In the coming days, fifty gazetted police officers and more than sixty companies of the PAC, the Central Reserve Police Force (CRPF) and the Army had to control the riots. In many cases, members of the local police and PAC engaged in unprovoked killings and supported Hindu rioters, particularly in two infamous cases. On May 22 in the neighborhood of Hashimpura, PAC officials were charged for filling buses with Muslims taken from their homes and killing 75 of them, dumping the corpses in two canals outside the city. In the aftermath of the events, Meerut Bar Association President Anil Bakshi, claimed "Innocent people were framed by the state administration to save the policemen guilty of the massacre."
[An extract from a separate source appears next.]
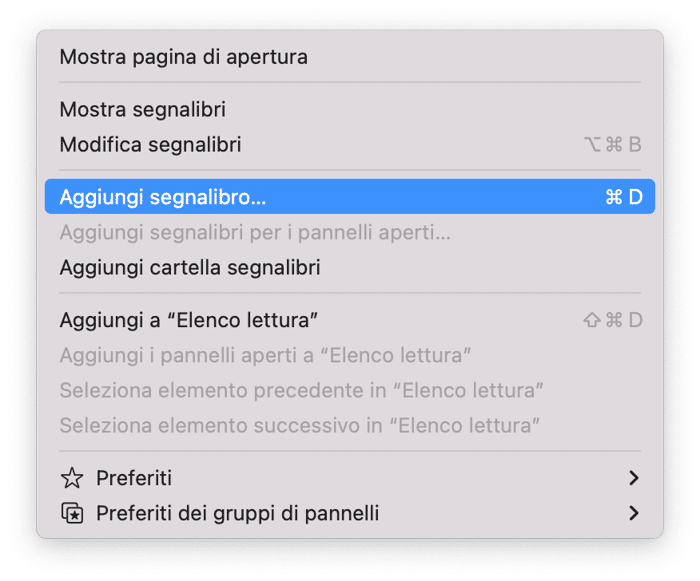Select Aggiungi segnalibri per i pannelli aperti…
The image size is (700, 581).
coord(255,233)
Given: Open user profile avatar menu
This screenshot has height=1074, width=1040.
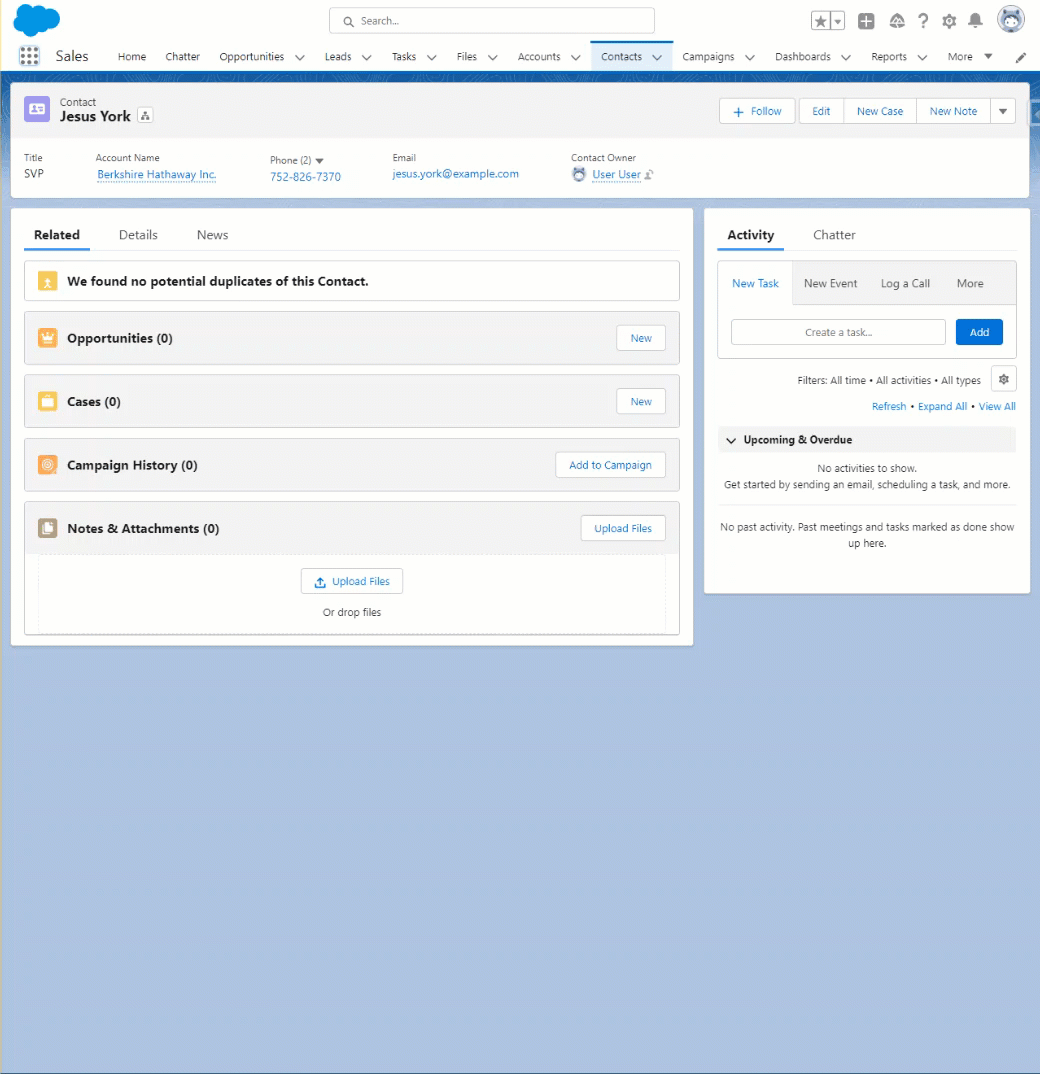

Although the fighting died down by the end of May, violence continued to simmer for months afterwards, with individual killings, assaults and vandalism punctuated by more serious incidents. On July 15, a bomb blast at Bazaza Bazaar killed three, resulting in mobs assembling within two hours and clashing with police at half a dozen points across the city. A week later on July 22nd, a mob on the Meerut-Bijnor road stopped four buses and lynched eleven Muslim passengers. According to Senior Superintendent of Police, G.L. Sharma, the massacre may have been caused by rumors of Muslims abducting devotees during the ongoing Shivaratri celebrations.

== Trials and 2018 verdict ==
In September 2018, the Delhi High Court reserved its verdict in the case.
One month later, the Delhi High Court convicted 16 former PAC personnel for life after finding them guilty of the murder of 42 people.